Chapter 7.3, Problem 59E

(a)

To determine

To Explain: the sampling distribution of $\overline{x}$ .

Answer to Problem 59E

Normal with mean 118 and standard deviation 4.1

Explanation of Solution

Given:

  $\begin{array}{c}\mu =188\\ \sigma =41\\ n=100\end{array}$

Formula used:

  ${\sigma }_{\overline{x}}=\frac{\sigma }{\sqrt{n}}$

Calculation:

Since the population distribution is normal, the sampling distribution of the sample mean $\overline{x}$ is also normal.

  ${\mu }_{\overline{x}}=\mu =118$

The standard deviation of the sampling distribution of the sample mean is

  ${\sigma }_{\overline{x}}=\frac{\sigma }{\sqrt{n}}\cdot =\frac{41}{\sqrt{100}}=\frac{41}{10}=4.1$

Therefore the sampling distribution of the sample mean is Normal with mean $118$ and standard deviation $4.1$ .

(b)

To determine

To Calculate: the probability that $\overline{x}$ estimates $\mu$ within 3 mg/dl.

Answer to Problem 59E

53.46%

Explanation of Solution

Given:

  $\begin{array}{c}\mu =188\\ \sigma =41\\ n=100\end{array}$

Formula used:

  $z=\frac{x-{\mu }_{\overline{x}}}{{\sigma }_{\overline{x}}}$

Calculation:

Since the population distribution is normal, the sampling distribution of the sample mean $\overline{x}$ is also normal.

The z-score is

  $\begin{array}{c}z=\frac{x-{\mu }_{\overline{x}}}{{\sigma }_{\overline{x}}}=\frac{\overline{x}-\mu }{\sigma /\sqrt{n}}=\frac{185-188}{41/\sqrt{100}}=-0.73\\ z=\frac{x-{\mu }_{\overline{x}}}{{\sigma }_{\overline{x}}}=\frac{\overline{x}-\mu }{\sigma /\sqrt{n}}=\frac{191-188}{41/\sqrt{100}}=-0.7\end{array}$

The associating probability using the normal probability

  $P\left(Z<-0.73\right)$ is given in the row starting with $-0.7$ and in the column starting with $.03$ of the standard normal probability $P\left(Z<0.73\right)$ is given in the row starting with $0.7$ and in the column starting with $.03$ of the standard normal probability

  $\begin{array}{c}P\left(185<\overline{X}<191\right)=P\left(-0.73<Z<0.73\right)\\ =P\left(Z<0.73\right)-P\left(Z<-0.73\right)\\ =0.7673-0.2327\\ =0.5346\\ =53.46\%\end{array}$

(c)

To determine

To find: the sense is the larger sample better.

Answer to Problem 59E

97.92%

Explanation of Solution

Given:

  $\begin{array}{c}\mu =188\\ \sigma =41\\ n=1000\\ x=185\text{or 191}\end{array}$

Formula used:

  $z=\frac{x-{\mu }_{\overline{x}}}{{\sigma }_{\overline{x}}}$

Calculation:

Since the population distribution is normal, the sampling distribution of the sample mean $\overline{x}$ is also normal.
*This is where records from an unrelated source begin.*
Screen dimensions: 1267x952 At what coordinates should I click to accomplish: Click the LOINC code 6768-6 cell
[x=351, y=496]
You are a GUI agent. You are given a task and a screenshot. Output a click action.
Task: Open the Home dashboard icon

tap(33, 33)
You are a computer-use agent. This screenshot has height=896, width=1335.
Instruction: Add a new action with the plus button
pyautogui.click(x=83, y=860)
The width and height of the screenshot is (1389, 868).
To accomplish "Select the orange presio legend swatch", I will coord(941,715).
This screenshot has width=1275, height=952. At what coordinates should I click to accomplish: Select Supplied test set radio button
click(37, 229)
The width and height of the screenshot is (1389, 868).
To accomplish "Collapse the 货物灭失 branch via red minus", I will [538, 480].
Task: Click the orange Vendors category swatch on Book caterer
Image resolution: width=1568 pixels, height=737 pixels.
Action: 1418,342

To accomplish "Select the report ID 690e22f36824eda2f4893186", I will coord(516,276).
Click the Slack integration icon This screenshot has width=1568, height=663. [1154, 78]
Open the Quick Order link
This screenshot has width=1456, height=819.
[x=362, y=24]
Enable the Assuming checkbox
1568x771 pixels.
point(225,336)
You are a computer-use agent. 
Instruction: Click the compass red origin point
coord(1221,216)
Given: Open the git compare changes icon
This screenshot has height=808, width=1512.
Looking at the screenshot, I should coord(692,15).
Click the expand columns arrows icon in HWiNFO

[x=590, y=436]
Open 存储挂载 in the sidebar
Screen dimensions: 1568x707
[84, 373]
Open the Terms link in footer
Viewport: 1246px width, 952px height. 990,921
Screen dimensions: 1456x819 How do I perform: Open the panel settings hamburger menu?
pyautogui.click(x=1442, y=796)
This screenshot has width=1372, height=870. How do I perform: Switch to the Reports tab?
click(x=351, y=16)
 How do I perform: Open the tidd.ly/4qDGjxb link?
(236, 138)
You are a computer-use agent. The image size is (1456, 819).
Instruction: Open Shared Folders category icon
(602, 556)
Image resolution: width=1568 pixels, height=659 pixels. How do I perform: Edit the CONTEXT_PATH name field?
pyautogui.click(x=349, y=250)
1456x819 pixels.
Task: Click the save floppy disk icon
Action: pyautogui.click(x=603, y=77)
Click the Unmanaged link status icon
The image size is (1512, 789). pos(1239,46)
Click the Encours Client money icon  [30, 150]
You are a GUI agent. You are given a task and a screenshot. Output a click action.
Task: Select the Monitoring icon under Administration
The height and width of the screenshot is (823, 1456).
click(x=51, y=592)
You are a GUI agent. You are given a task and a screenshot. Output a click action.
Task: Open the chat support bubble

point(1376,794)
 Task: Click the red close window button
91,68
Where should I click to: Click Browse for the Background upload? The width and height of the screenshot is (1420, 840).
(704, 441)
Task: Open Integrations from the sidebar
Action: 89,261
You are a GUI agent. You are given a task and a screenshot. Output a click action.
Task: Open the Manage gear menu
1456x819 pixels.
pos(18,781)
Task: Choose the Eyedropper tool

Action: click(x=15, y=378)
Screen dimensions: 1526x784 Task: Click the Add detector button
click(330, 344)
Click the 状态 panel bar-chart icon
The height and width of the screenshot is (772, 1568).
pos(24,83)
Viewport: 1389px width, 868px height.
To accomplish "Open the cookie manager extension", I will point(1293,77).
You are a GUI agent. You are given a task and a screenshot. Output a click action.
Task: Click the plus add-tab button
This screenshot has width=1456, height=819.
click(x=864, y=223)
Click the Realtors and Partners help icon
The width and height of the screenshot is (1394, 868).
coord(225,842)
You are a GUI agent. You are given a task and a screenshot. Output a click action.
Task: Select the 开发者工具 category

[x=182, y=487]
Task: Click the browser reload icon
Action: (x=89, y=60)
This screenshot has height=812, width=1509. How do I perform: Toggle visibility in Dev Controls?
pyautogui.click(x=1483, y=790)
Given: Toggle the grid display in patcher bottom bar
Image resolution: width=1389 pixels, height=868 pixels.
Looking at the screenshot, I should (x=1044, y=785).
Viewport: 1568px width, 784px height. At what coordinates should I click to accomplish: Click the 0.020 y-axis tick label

The sampling distribution of the sample mean $\overline{x}$ has mean $\mu$ and standard deviation $\frac{\sigma }{\sqrt{n}}\cdot$

The z-score is

  $\begin{array}{c}z=\frac{x-{\mu }_{\overline{x}}}{{\sigma }_{\overline{x}}}=\frac{\overline{x}-\mu }{\sigma /\sqrt{n}}=\frac{185-188}{41/\sqrt{1000}}=-2.31\\ z=\frac{x-{\mu }_{\overline{x}}}{{\sigma }_{\overline{x}}}=\frac{\overline{x}-\mu }{\sigma /\sqrt{n}}=\frac{191-188}{41/\sqrt{1000}}=2.31\end{array}$

The associating probability using the normal probability

  $P\left(Z<-2.31\right)$ is given in the row starting with $-2.3$ and in the column starting with $.01$ of the standard normal probability $P\left(Z<2.31\right)$ is given in the row starting with $2.3$ and in the column starting with $.01$ of the standard normal probability

  $\begin{array}{c}P\left(185<\overline{X}<191\right)=P\left(-2.31<Z<2.31\right)\\ =P\left(Z<2.31\right)-P\left(Z<-2.31\right)\\ =0.9806-0.0104\\ =0.9792\\ =97.92\%\end{array}$

The large sample is “better”, the reason is that the probability that the sample mean is within 3 of the population mean is higher and thus our estimates (sample means) of the population mean are more accurate.